Would you return, word for word, the lines running from the one with "Viewport: 1135px width, 488px height." to the final line of the listing below, pictures omitted?

Supplied records Block Start

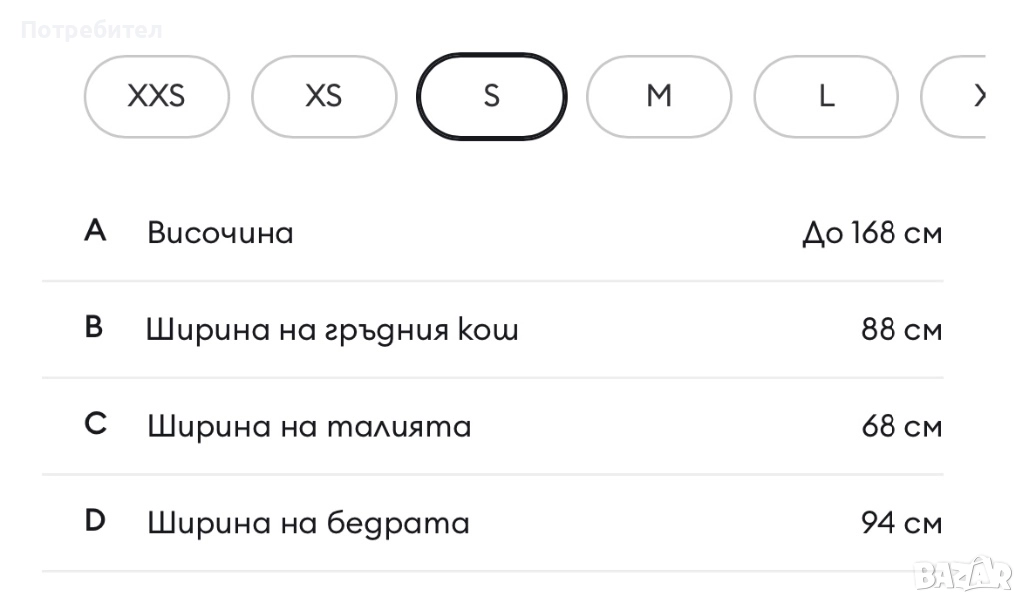Click the selected S size button
Viewport: 1024px width, 603px height.
(491, 96)
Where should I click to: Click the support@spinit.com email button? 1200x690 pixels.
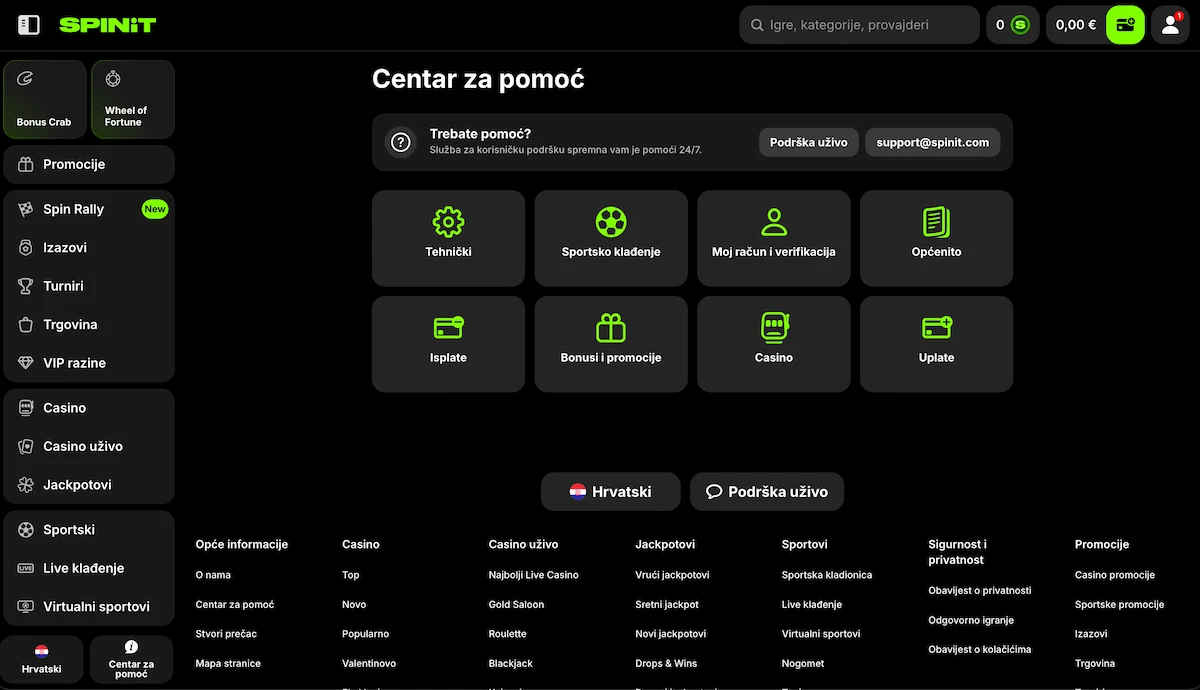pos(932,142)
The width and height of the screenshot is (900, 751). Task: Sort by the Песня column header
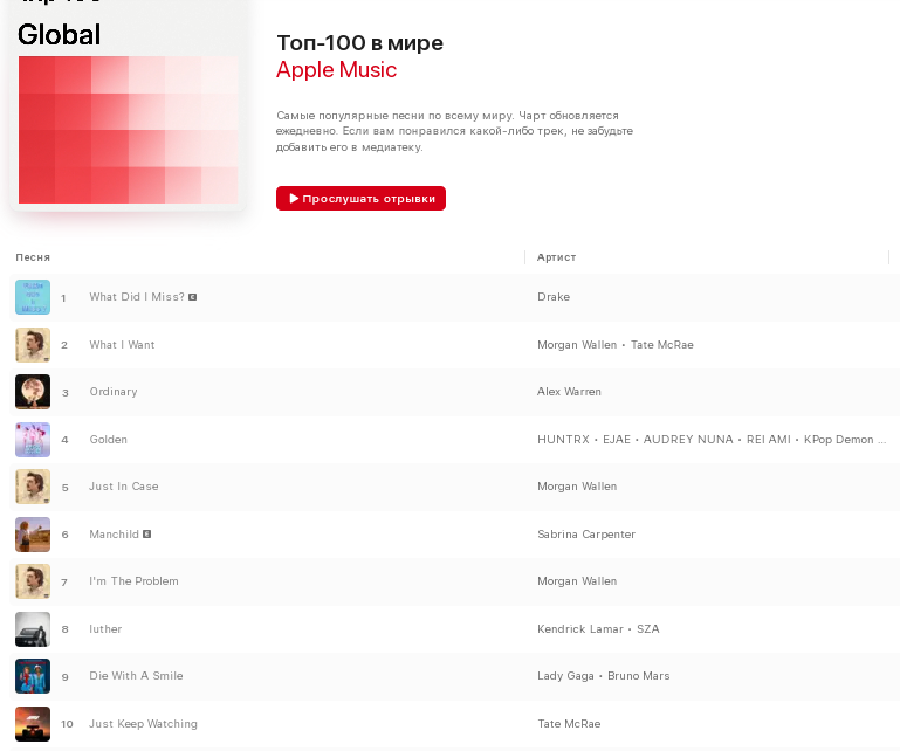point(33,258)
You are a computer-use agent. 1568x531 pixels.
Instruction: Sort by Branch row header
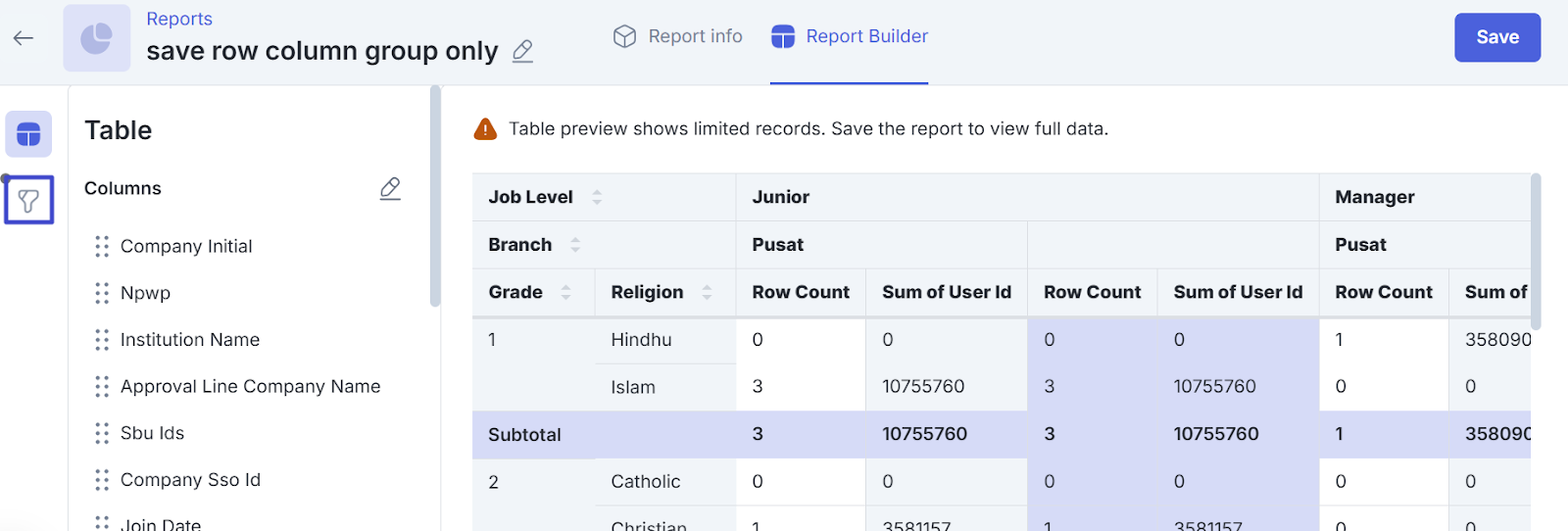click(575, 245)
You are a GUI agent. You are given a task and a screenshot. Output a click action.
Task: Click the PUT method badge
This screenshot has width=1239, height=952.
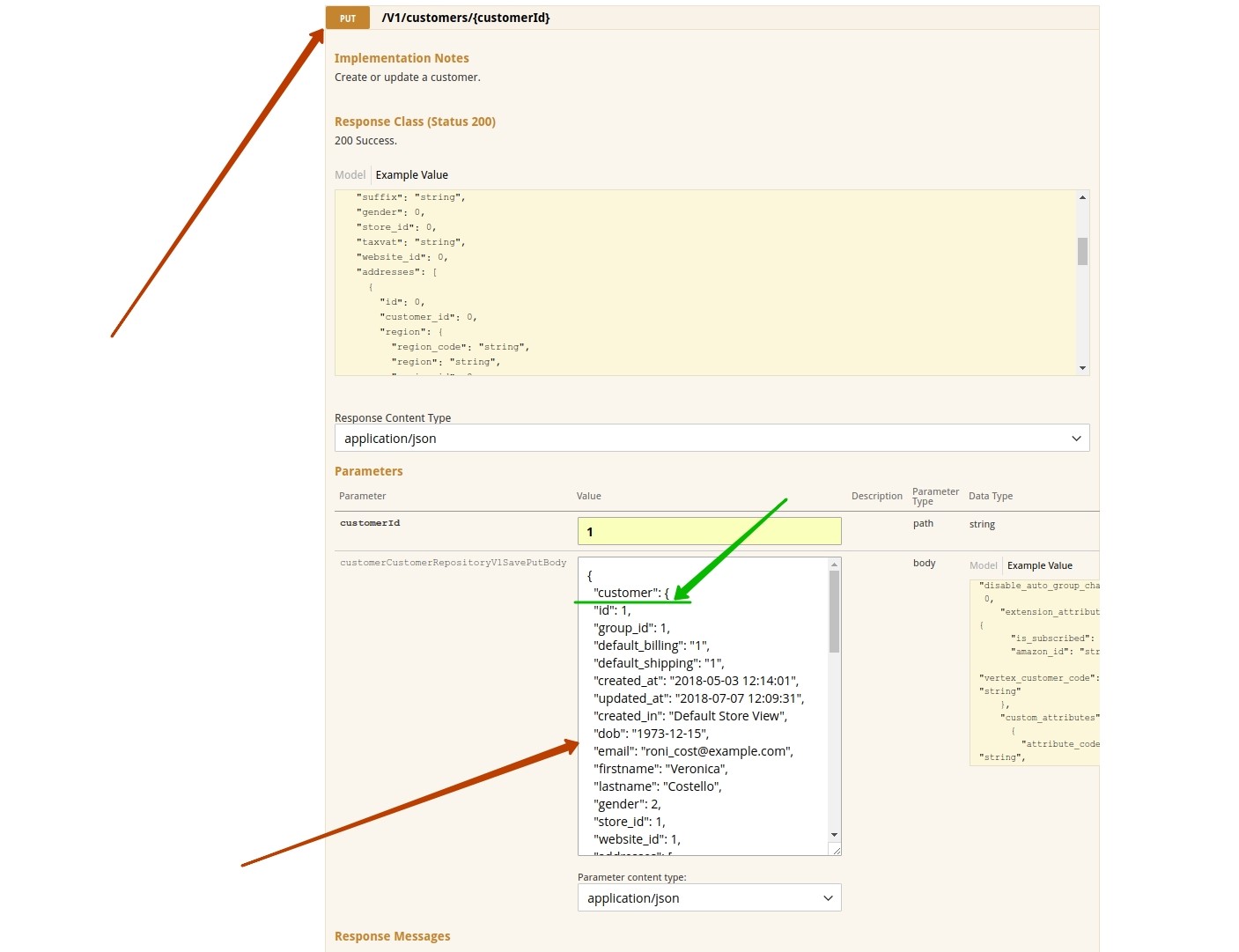348,18
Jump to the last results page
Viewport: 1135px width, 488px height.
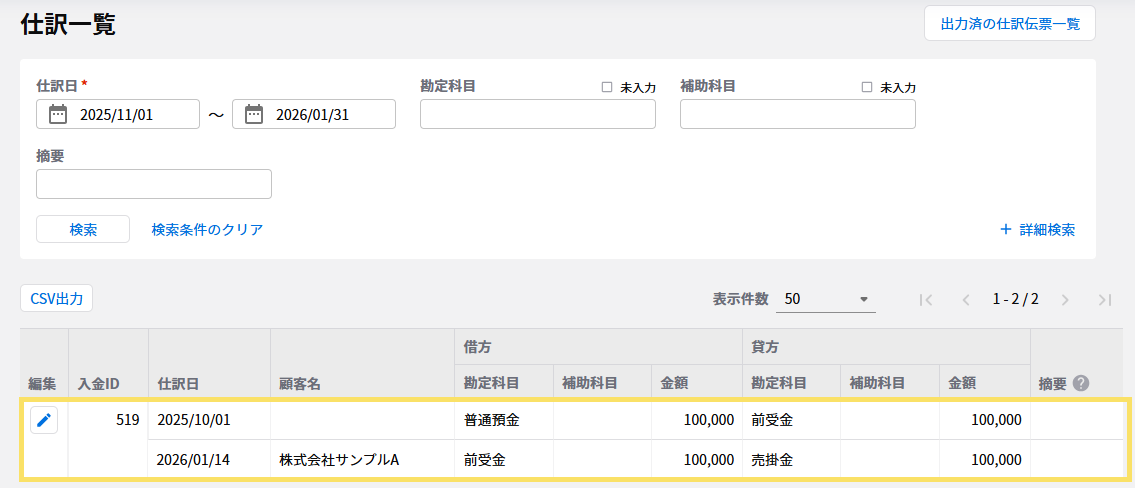[x=1104, y=299]
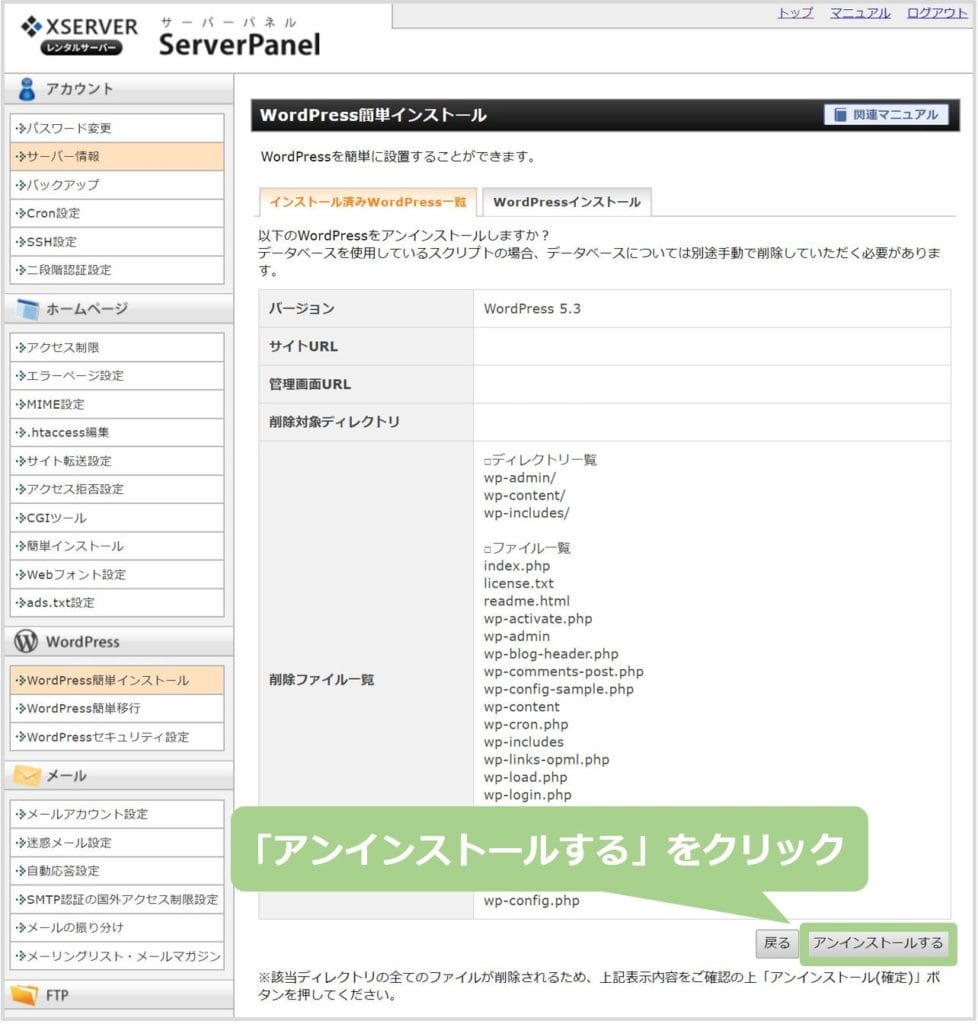Screen dimensions: 978x1024
Task: Select the インストール済みWordPress一覧 tab
Action: [x=367, y=202]
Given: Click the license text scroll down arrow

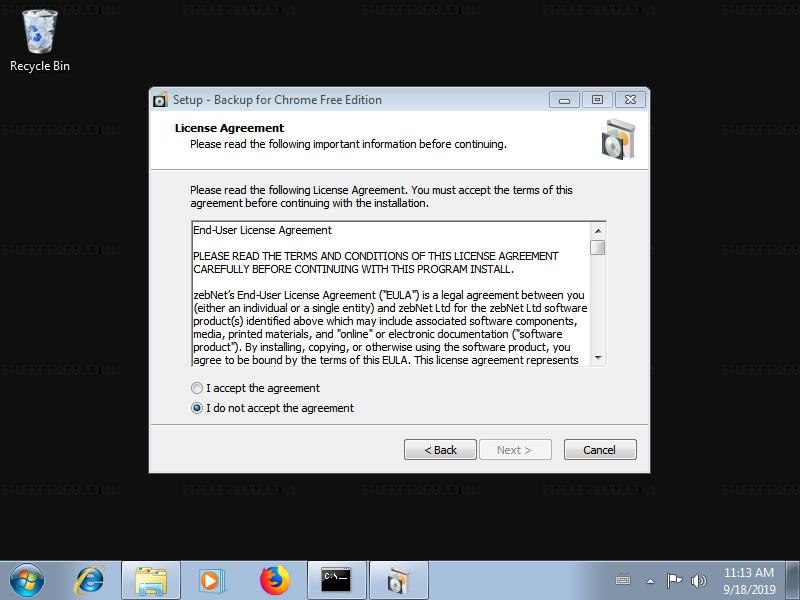Looking at the screenshot, I should click(x=598, y=358).
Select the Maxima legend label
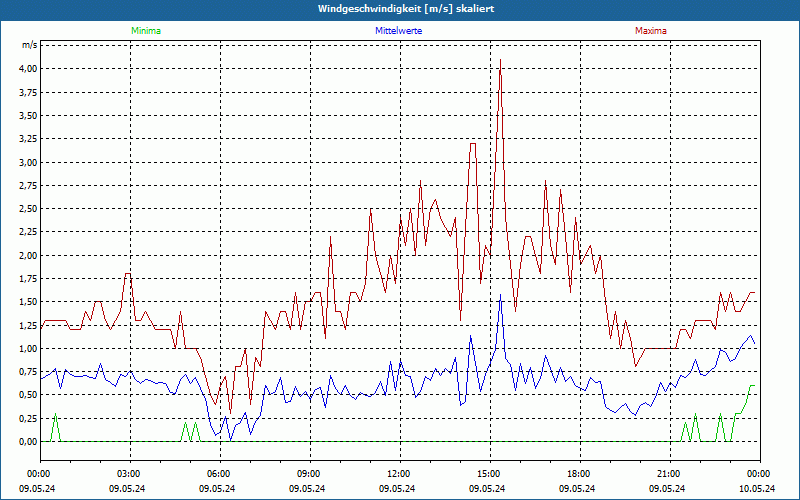The image size is (800, 500). tap(651, 31)
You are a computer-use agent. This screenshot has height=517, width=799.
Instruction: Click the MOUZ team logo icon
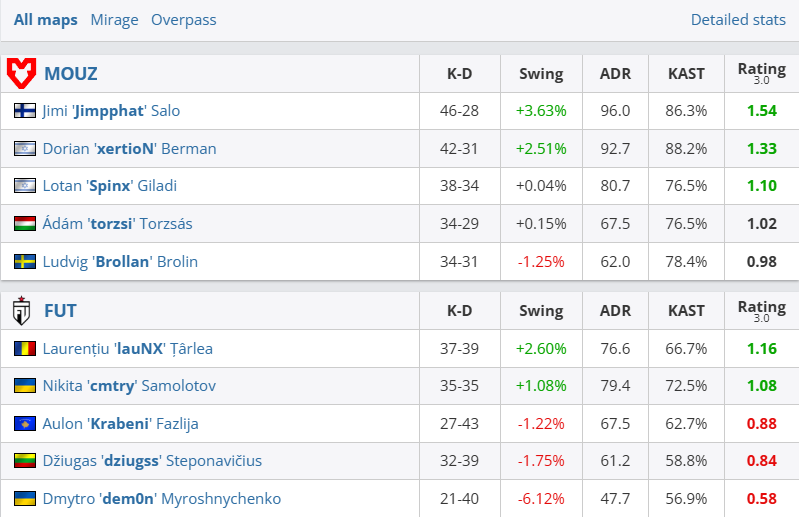click(x=21, y=73)
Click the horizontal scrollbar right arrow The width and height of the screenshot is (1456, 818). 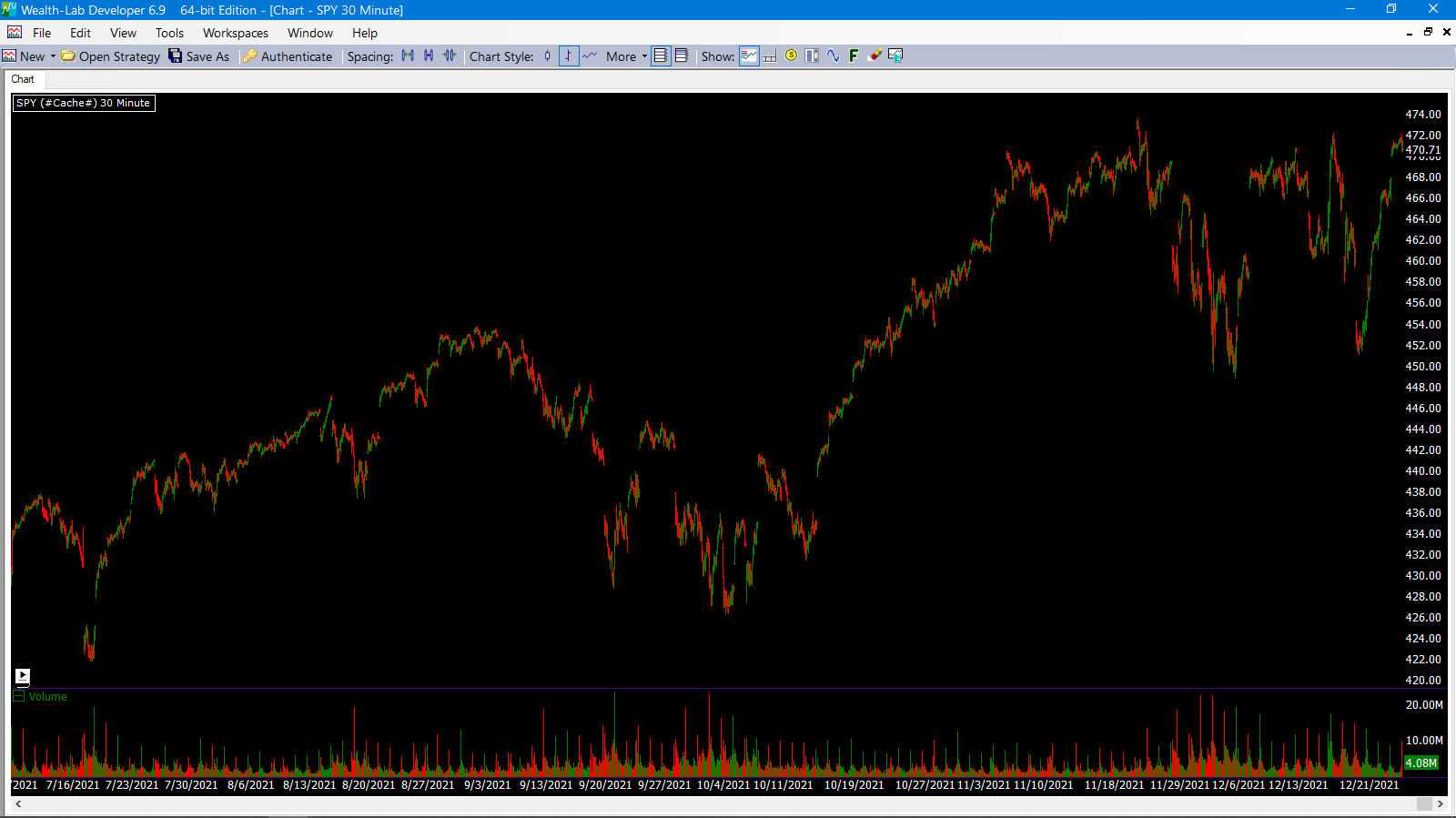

Supplied records Block End

#### Response to the exercise:
Viewport: 1135px width, 488px height.
[x=1104, y=299]
Screen dimensions: 978x1024
Task: Select the インストール済みWordPress一覧 tab
Action: [x=367, y=202]
Given: Click the license text scroll down arrow

Looking at the screenshot, I should click(x=598, y=358).
Select the Maxima legend label
The image size is (800, 500). tap(651, 31)
You are a computer-use agent. This screenshot has height=517, width=799.
Instruction: Click the MOUZ team logo icon
click(x=21, y=73)
Click the horizontal scrollbar right arrow The width and height of the screenshot is (1456, 818). 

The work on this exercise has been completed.